Atteinte hypothalamo-hypophysaire
L’hypogonadisme hypogonadotrophique par atteinte de l’axe hypothalamo-hypophyso-testiculaire peut être congénital ou acquis (tumeur, traumatisme cérébral, dégénération). L’hypogonadisme hypergonadotrophique peut quant à lui être le résultat d’atteintes variées bilatérales des testicules (chirurgie scrotale ou inguinale, cryptorchidie, Klinefelter, traumatismes périnéaux).
En diminuant le taux de testostérone, l’hyperprolactinémie par adénome hypophysaire entraîne, non seulement, des troubles de l’érection et une chute de la libido mais aussi une gynécomastie, voire une galactorrhée.
Dysthyroïdies
L’hypothyroïdie peut être également à l’origine d’une diminution de la sécrétion de la testostérone et par conséquent des troubles de l’érection. Plus rarement, l’hyperthyroïdie et l’hyperchromatose peuvent être en cause par les œstrogènes circulants.

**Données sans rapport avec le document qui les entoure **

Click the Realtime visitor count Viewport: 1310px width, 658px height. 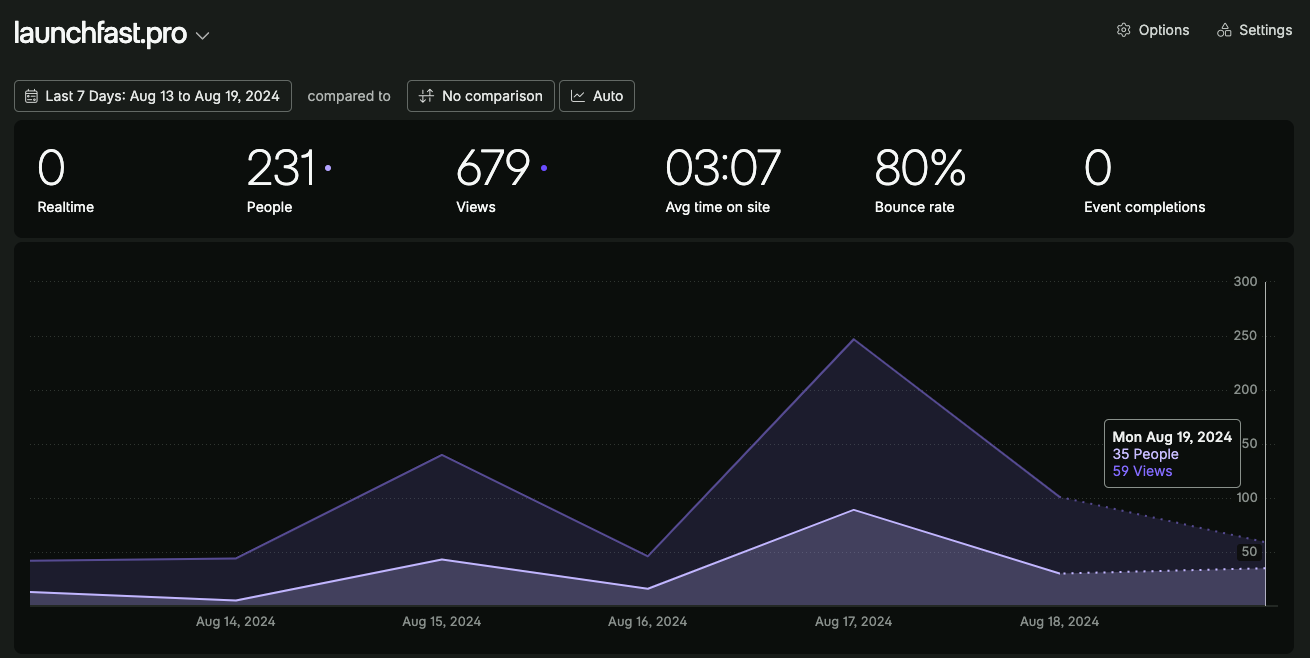[x=65, y=180]
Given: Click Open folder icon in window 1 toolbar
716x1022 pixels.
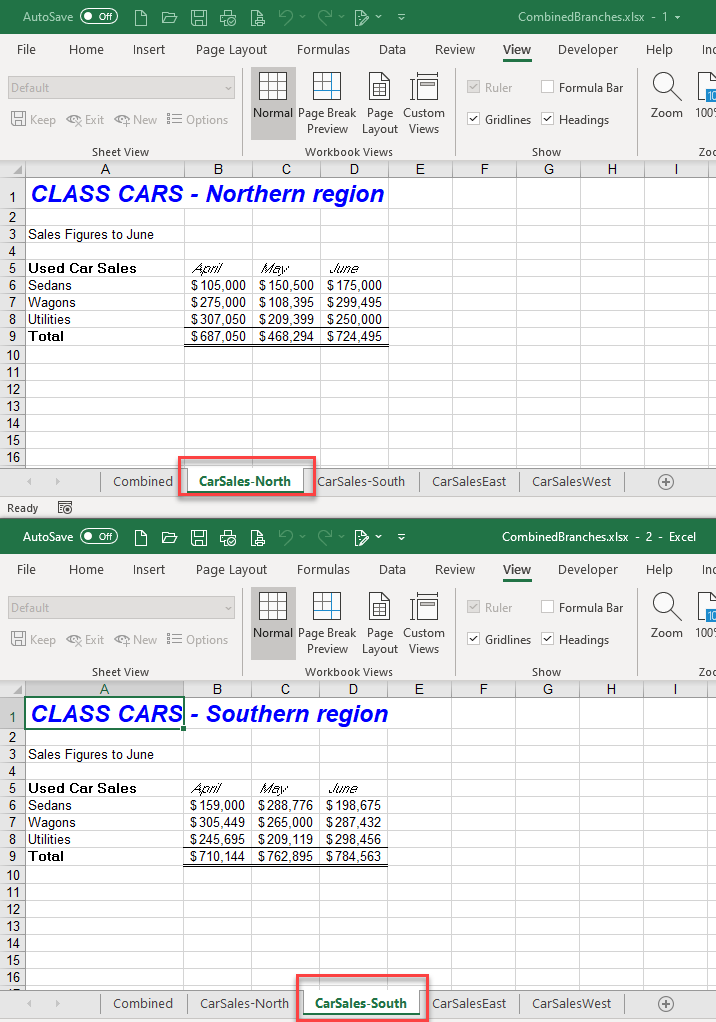Looking at the screenshot, I should click(x=169, y=17).
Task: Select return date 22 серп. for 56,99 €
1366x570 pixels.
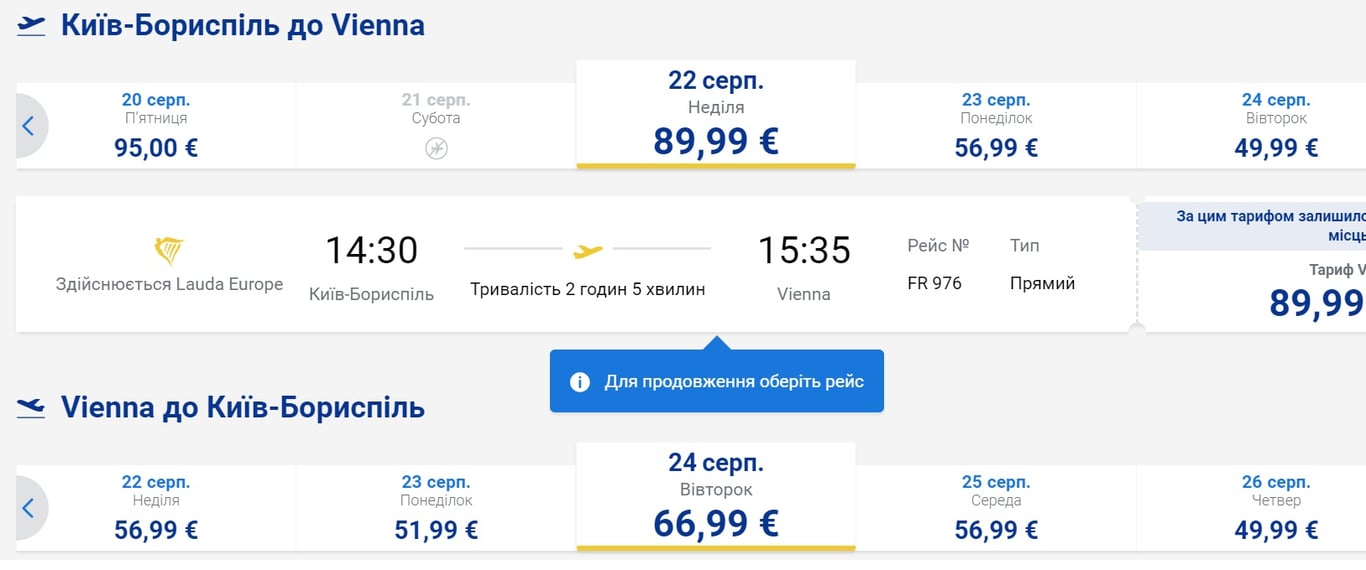Action: [x=156, y=509]
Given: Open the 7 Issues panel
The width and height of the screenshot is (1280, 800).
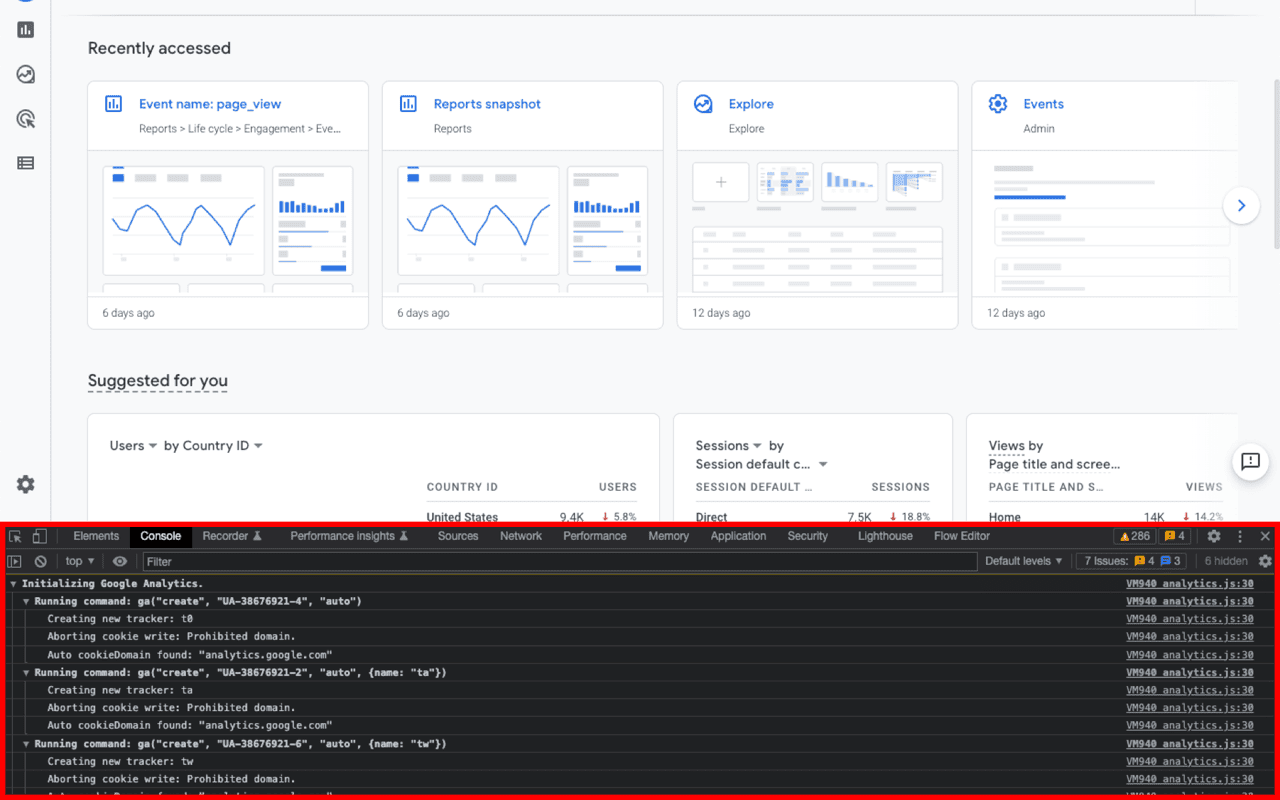Looking at the screenshot, I should point(1131,561).
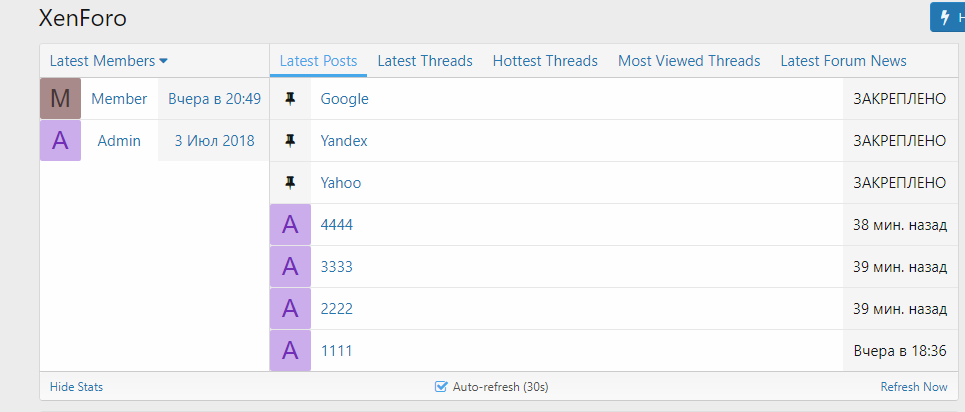Open the Hottest Threads tab
965x412 pixels.
(545, 61)
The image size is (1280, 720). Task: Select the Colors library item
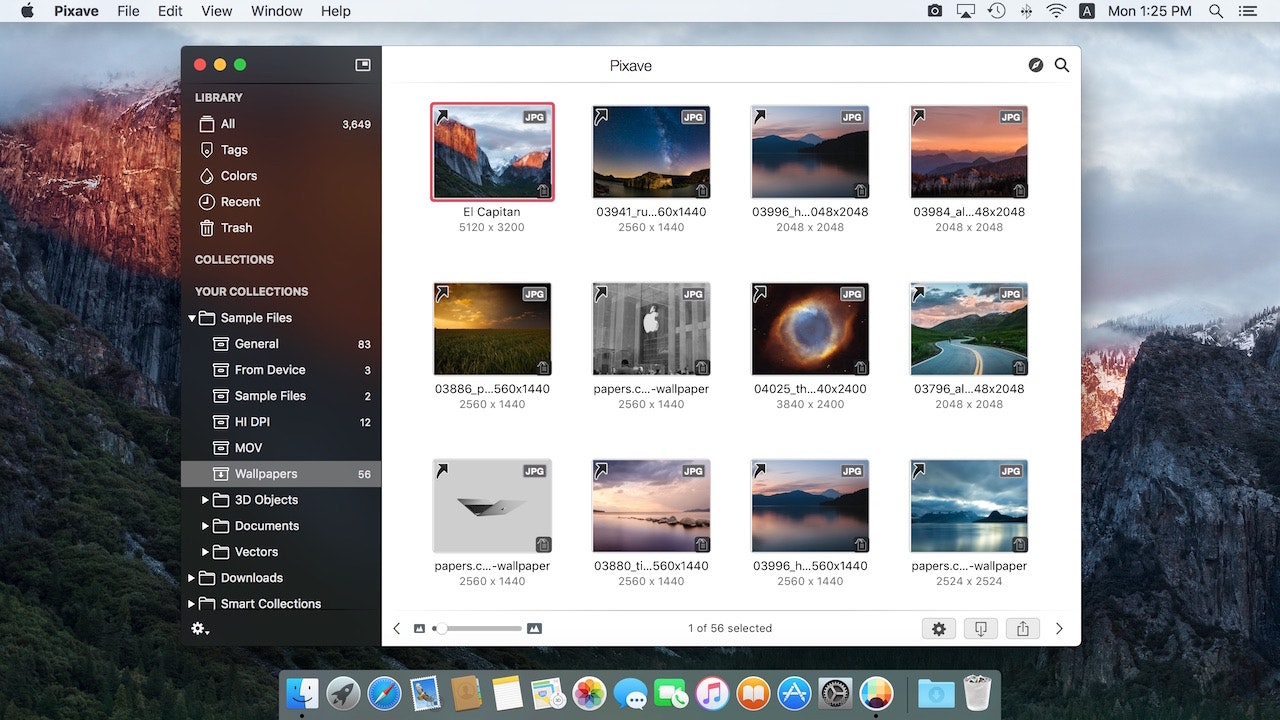point(238,176)
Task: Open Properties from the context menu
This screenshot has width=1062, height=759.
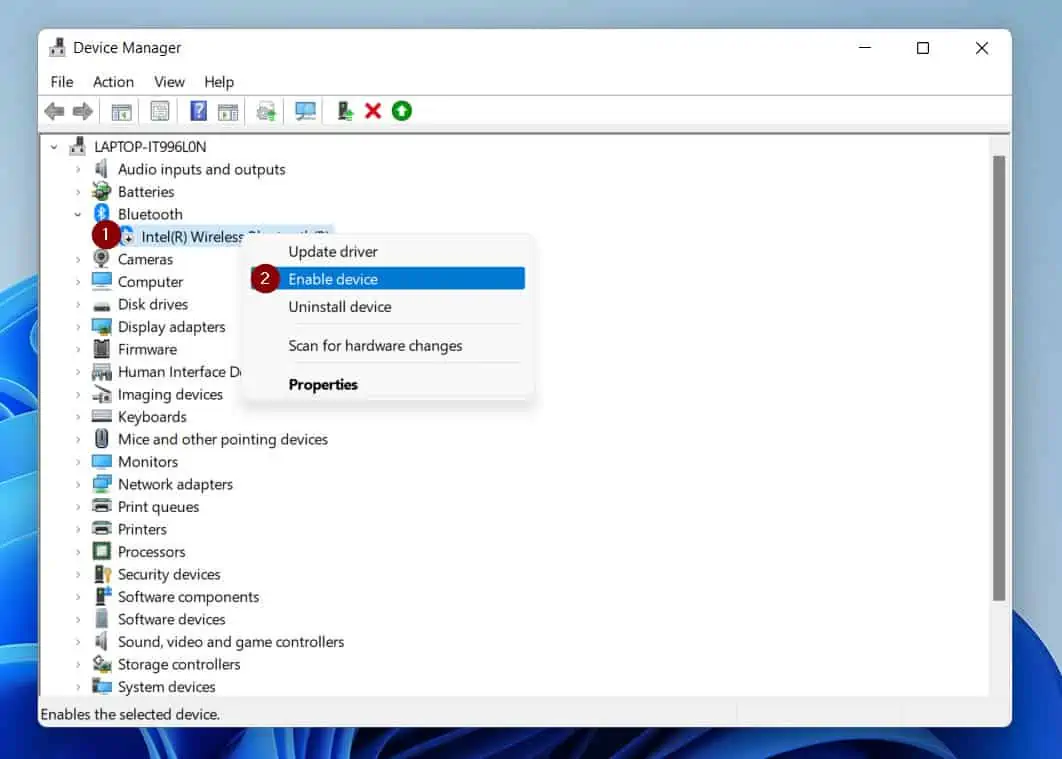Action: (x=323, y=384)
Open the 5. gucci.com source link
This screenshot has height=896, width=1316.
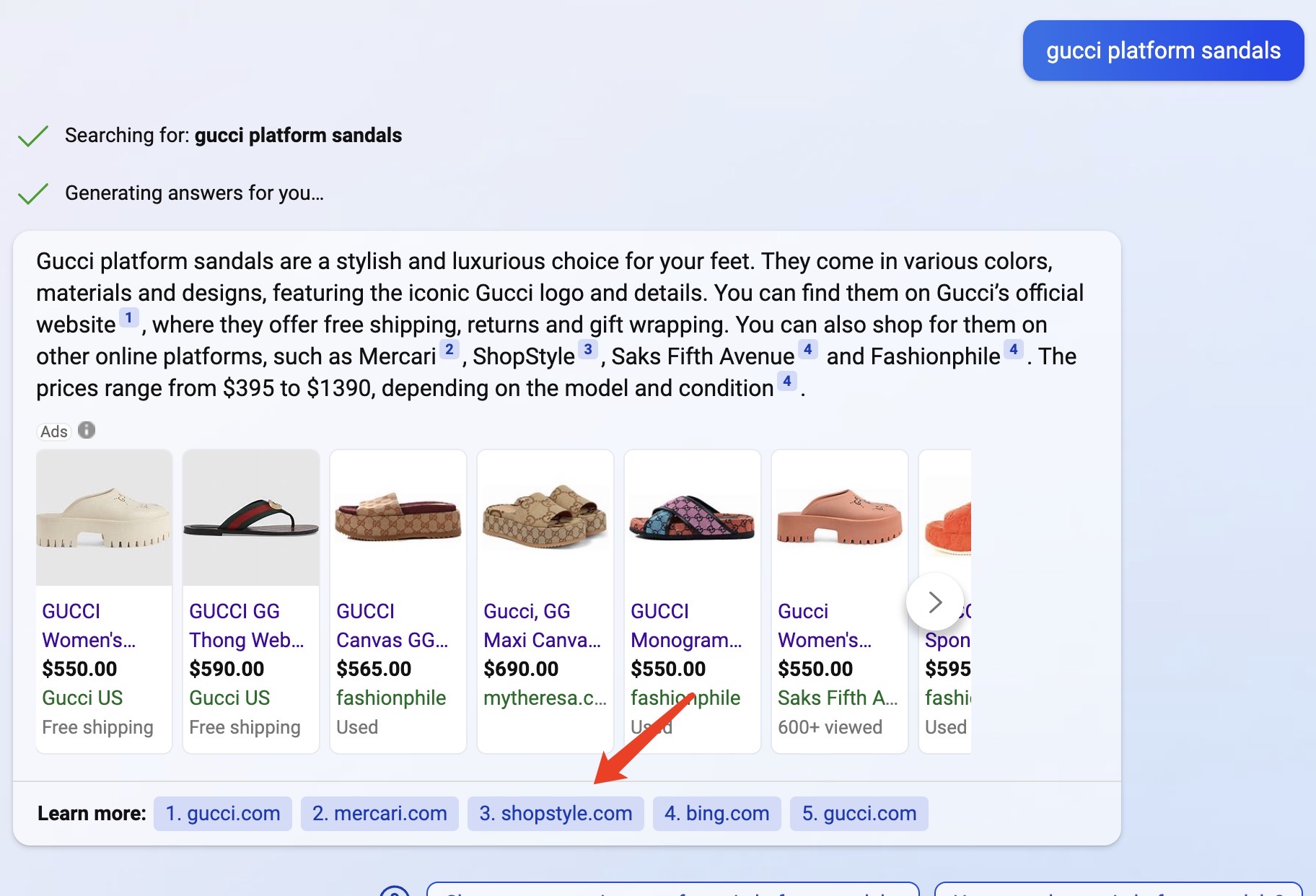coord(859,813)
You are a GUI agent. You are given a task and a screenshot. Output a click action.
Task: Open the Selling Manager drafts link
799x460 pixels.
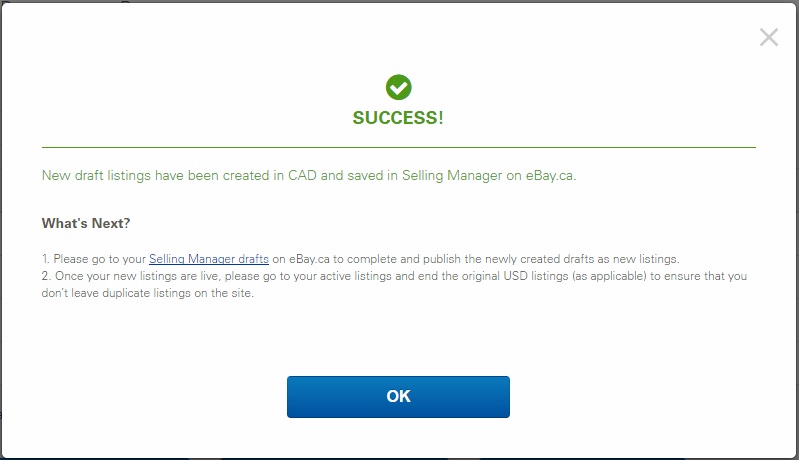209,259
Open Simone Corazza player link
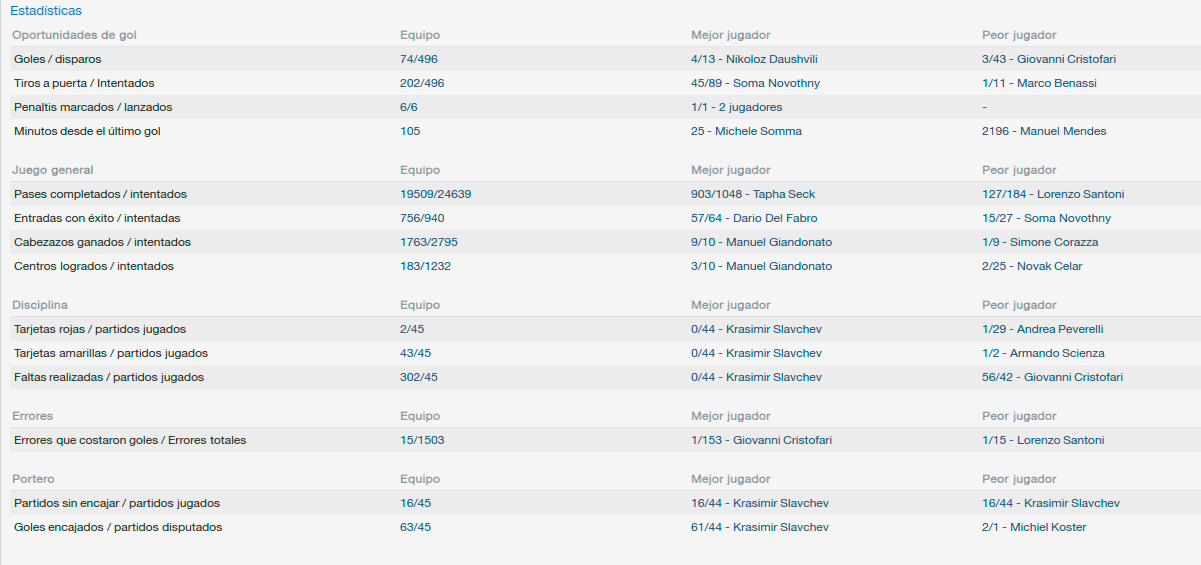1201x565 pixels. click(x=1054, y=242)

Déficit androgénique lié à l’âge
On regroupe généralement sous le terme DALA (déficit androgénique lié à l’âge) les conséquences de la diminution des androgènes avec l’âge. Il s’agit d’un hypogonadisme périphérique dont la cause principale semble être un trouble de la vascularisation testiculaire avec raréfaction des cellules de Leydig associée à une modification enzymatique au niveau des cellules cibles. Le DALA survient en général après 60 ans et associe cliniquement une baisse de la libido, des troubles de l’érection, une diminution du volume de l’éjaculation, une augmentation du temps réfractaire entre deux érections, une asthénie et parfois un syndrome dépressif. Sur le plan biologique, il existe alors une diminution de la testostéronémie (en particulier testostéronémie biodisponible) et une augmentation de la LH.
Neurogène
Toute atteinte du cortex cérébral, de la moelle, des nerfs honteux et des nerfs honteux caverneux peut entraîner une dysfonction érectile.
Pathologies en cause
Les maladies dégénératives du système nerveux (maladie de Parkinson, sclérose en plaques, maladie d’Alzheimer) mais aussi les traumatismes crâniens et les tumeurs centrales peuvent entraîner les troubles de l’érection. Dans les atteintes médullaires, la dysfonction dépend de la nature et du niveau lésionnel. Une érection réflexe est conservée dans près de 95 % de section complète haute. L’alcoolisme chronique et les déficits en vitamines peuvent également engendrer des neuropathies périphériques avec atteinte de l’érection.
Le diabète est responsable de troubles de la sexualité. Le dysfonctionnement érectile peut avoir une origine mixte neurogène (neuropathie périphérique), vasculaire (atteinte artérielle distale), tissulaire (frein à la libération de NO) ou psychogénique (anxiété par connaissance de la maladie et de ses conséquences). En fait, il s’agit le plus souvent d’une étiologie multifactorielle englobant tous ces facteurs.